### Problem to solve
The answer must consist of each line below that holds the word "agent", copied as it stands.

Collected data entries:
|---|

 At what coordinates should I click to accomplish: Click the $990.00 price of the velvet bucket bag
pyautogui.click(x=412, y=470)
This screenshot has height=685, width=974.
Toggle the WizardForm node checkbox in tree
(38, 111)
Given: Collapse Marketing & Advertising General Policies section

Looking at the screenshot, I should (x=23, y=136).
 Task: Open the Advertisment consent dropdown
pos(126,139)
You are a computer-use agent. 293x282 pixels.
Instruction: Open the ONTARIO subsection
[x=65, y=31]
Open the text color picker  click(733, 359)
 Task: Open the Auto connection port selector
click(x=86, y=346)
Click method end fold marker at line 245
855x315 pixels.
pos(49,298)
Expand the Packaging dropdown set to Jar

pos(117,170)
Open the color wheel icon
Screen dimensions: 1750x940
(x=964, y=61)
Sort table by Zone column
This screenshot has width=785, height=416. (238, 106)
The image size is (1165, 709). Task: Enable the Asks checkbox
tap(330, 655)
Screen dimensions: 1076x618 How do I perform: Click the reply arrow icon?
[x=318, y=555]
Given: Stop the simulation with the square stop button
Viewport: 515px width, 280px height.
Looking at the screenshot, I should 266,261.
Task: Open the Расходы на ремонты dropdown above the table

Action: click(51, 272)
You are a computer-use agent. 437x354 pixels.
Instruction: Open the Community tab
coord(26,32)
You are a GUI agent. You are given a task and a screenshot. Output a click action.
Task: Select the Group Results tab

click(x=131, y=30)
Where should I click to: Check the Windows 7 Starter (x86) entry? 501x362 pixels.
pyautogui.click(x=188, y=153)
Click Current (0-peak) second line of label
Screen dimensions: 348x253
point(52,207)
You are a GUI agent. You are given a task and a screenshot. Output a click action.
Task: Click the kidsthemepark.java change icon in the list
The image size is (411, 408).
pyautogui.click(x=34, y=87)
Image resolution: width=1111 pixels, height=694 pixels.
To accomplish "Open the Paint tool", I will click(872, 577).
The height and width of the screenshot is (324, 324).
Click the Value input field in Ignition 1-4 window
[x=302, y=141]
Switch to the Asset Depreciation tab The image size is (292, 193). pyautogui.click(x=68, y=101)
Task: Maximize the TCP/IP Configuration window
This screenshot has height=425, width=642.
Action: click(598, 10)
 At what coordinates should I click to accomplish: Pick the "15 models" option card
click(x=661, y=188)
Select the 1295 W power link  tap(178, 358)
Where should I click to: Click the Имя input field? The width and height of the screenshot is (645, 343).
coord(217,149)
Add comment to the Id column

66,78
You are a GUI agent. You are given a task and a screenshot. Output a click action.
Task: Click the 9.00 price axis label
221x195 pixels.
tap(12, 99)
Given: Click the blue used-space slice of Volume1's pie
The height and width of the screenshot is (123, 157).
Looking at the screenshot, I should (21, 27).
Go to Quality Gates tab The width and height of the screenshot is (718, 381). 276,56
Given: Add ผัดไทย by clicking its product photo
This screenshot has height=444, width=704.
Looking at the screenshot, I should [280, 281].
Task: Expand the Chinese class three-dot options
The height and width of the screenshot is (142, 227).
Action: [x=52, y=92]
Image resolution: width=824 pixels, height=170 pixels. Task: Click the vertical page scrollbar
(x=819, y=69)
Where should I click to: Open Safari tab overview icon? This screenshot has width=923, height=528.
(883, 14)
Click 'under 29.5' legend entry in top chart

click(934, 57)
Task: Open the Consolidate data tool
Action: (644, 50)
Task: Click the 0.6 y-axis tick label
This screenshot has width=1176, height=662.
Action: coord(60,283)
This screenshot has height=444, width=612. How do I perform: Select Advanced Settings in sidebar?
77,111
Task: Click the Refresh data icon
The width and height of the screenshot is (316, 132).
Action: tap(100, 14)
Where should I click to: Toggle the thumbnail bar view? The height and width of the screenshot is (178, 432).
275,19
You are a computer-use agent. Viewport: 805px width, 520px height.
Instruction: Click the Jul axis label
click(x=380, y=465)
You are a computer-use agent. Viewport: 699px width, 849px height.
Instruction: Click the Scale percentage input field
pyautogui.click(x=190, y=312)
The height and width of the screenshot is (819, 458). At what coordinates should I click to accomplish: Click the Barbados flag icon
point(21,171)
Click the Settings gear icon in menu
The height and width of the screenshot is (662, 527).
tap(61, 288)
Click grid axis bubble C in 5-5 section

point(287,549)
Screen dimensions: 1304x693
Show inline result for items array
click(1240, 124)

|---|

### Solution below
You are a computer-use agent. 293x282 pixels.
You are a computer-use agent. 437x354 pixels.
You are a GUI agent. You are given a task and a screenshot. Output a click action.
You are a GUI agent. You are given a task and a screenshot. Output a click action.
You are a GUI agent. You are given a task and a screenshot. Output a click action.
You are a computer-use agent. Viewport: 805px width, 520px height.
You are a computer-use agent. Viewport: 699px width, 849px height.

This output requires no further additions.